According to the mayor, “We have a very small number of people that have caused a tremendous amount of grief. It’s just sad because most people don’t want to deal with those individuals.”
The town’s split into two camps, those who drink the water and those who don’t. Angel’s firmly in the latter. Around her house you can see plastic jugs she’s collected over the years for her family to haul in water from a nearby city.
Angel said, “I think we go to Pecos every three or four days just for water.”
She’s even concerned about bathing in local water. People have blamed it for rashes, severe bacterial infections, and digestive issues. So she doesn’t want to take any chances, which has been expensive over the years.
According to Angel, she’s had to spend at times around $200 a month buying water. Reeves County started to distribute free water once a week to help locals mitigate that cost, but few have taken advantage of this resource.
Recently Angel and I took a trip out to Toyah’s water treatment plant to get a better sense of what’s been going on with the city’s water. Driving down gravel county roads, two water towers emerge from the mesquite.
Angel comes out here periodically to check if things have changed at the facility. A decrepit wooden sign hangs on the plant’s front gate.
There’s junk spread out over the fenced in yard – trash, old equipment and pipes left out.“It looks like a messy yard,” Angel said, “it just looks like it’s not maintained properly.”
To this day, she’s still reaching out to basically anyone who may take Toyah’s water problems seriously. The TCEQ has launched dozens of investigations over the years, but until recently the state largely left residents to fend for themselves.
According to Angel, “If TCEQ would have done their job from the very beginning and put a stop to it — we would not be in this situation.”

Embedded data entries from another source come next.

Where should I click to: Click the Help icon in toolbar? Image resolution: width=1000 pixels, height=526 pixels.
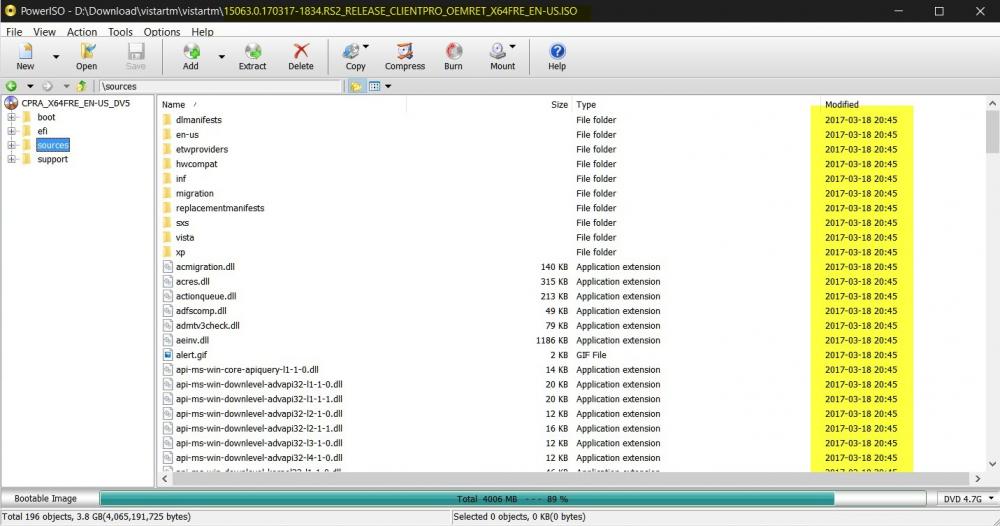557,55
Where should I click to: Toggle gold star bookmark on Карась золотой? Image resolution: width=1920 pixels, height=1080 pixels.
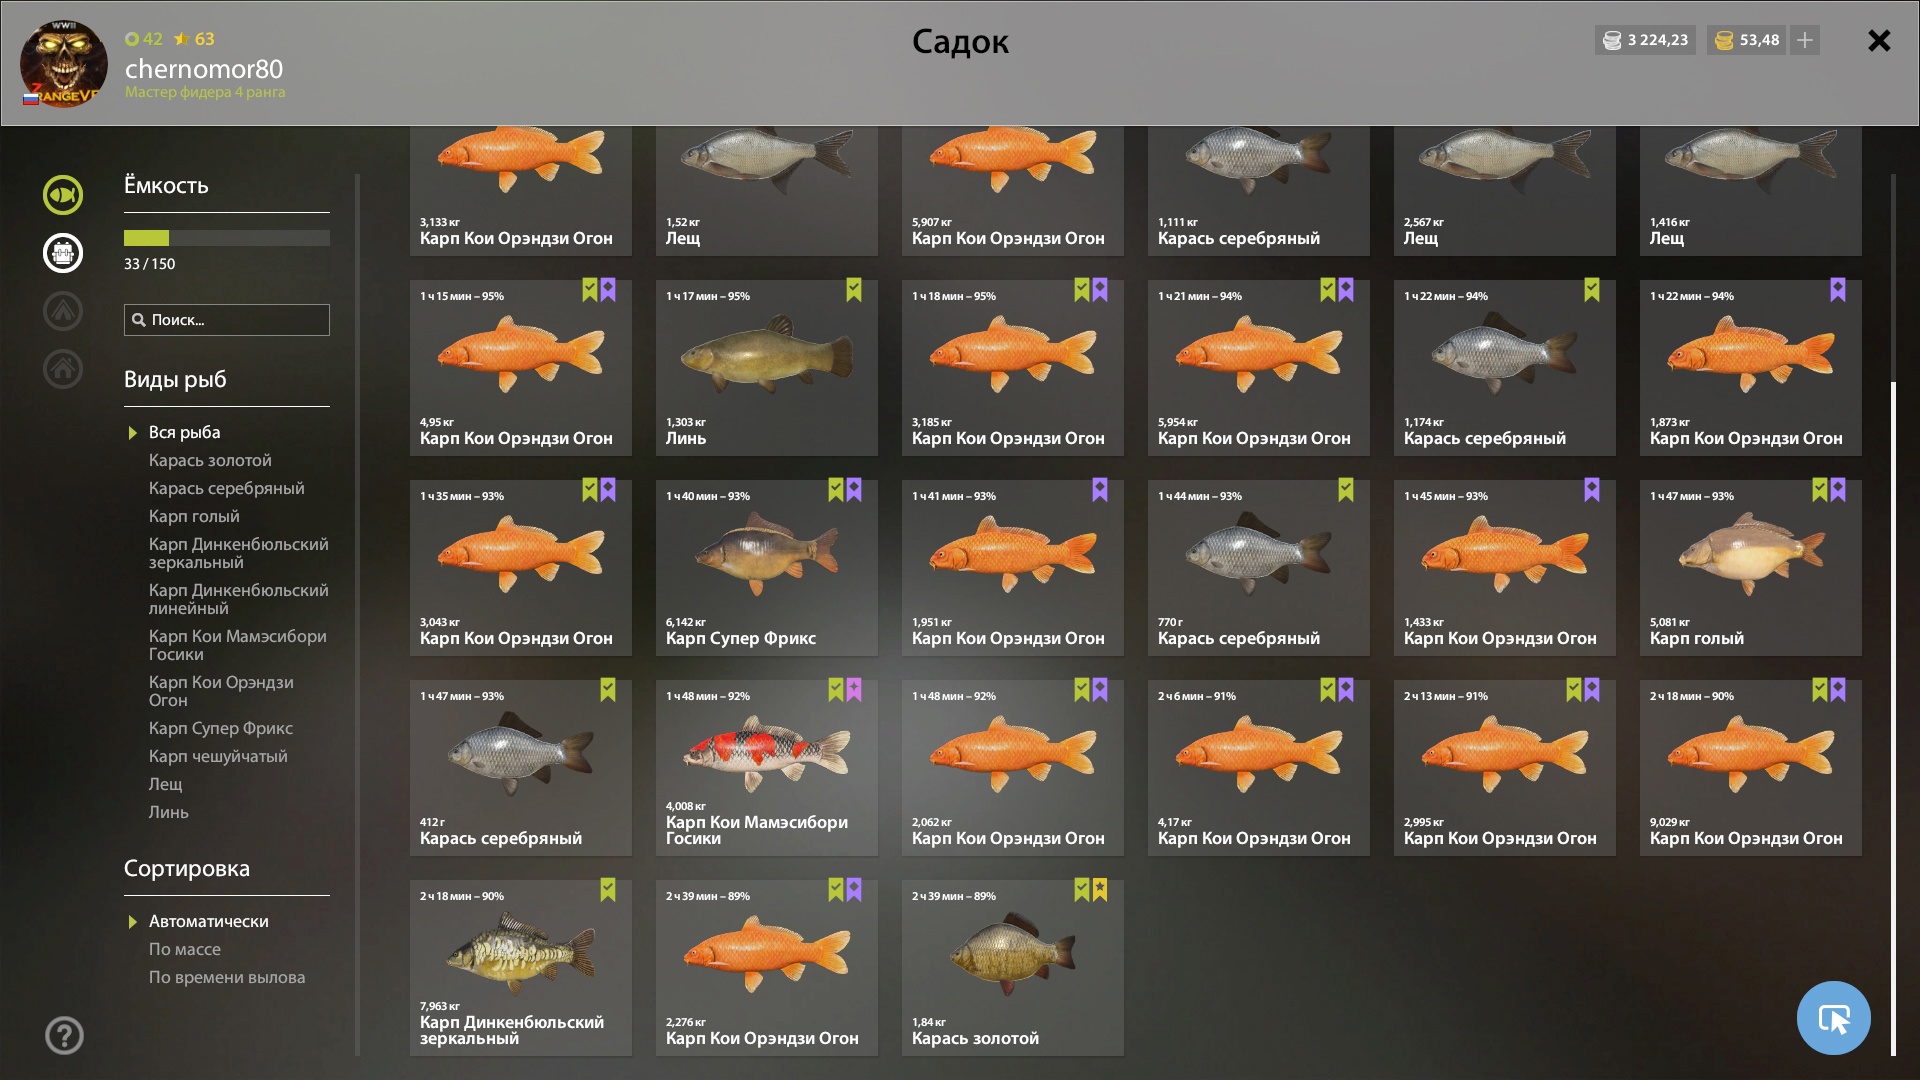click(x=1100, y=890)
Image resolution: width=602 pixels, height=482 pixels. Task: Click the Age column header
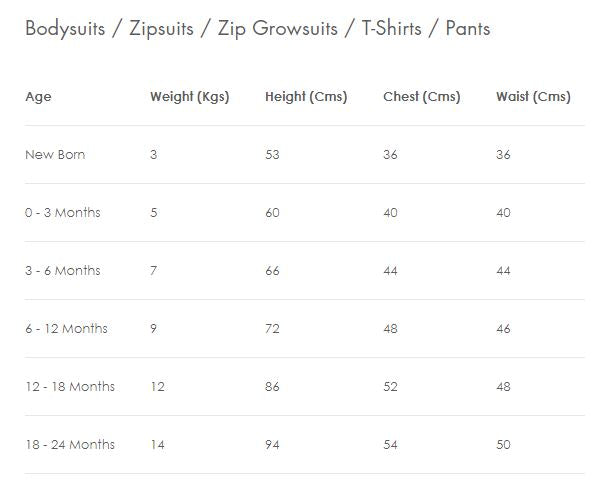[38, 97]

Last September, though, the state did file a lawsuit to take over Toyah’s water system. According to court documents, the continued mismanagement of the city’s water poses a “serious threat of harm” to residents.
The case is still open and the people who’ve controlled Toyah’s water for years are still in place. But, while looking at the water treatment plant a white SUV pulled up and Brandie Baker, Toyah’s water operator, along with Ed Puckett, who volunteers with the city, got out of the car.

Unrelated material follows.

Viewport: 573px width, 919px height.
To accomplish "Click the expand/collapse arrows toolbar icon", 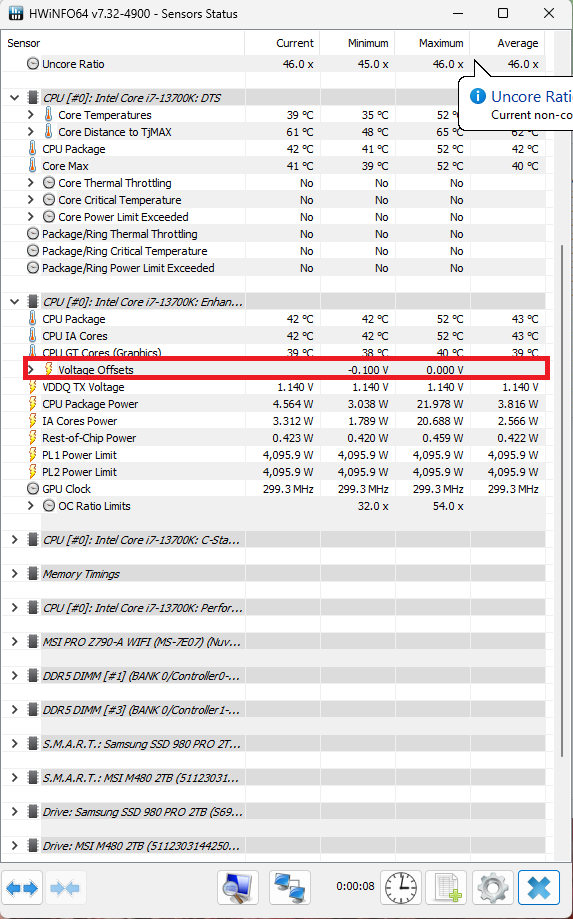I will [x=23, y=889].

“If you want both sides of the story, y’all can make an appointment [with the city]” Baker said, after I introduced myself.

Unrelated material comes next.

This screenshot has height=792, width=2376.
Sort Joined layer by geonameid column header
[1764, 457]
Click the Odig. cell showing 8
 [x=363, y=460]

“We’ll be happy to bring you inside and show you what is actually happening,” Puckett told me.
It’s obvious the pair have a lot to say, so I made an appointment to get a closer look at Toyah’s water treatment plant. Next week, Marfa Public Radio will dive into the details of what’s been happening at Toyah’s water system and the individuals operating it.
This is part one of a three-part series from Marfa Public Radio and Inside Climate News. Part two will be released next Wednesday.
Editor’s Note: Marfa Public Radio consulted Nakaya Flotte, an ethnographer and applied anthropologist who holds a doctorate in sociocultural anthropology, to understand the origin of Toyah’s name.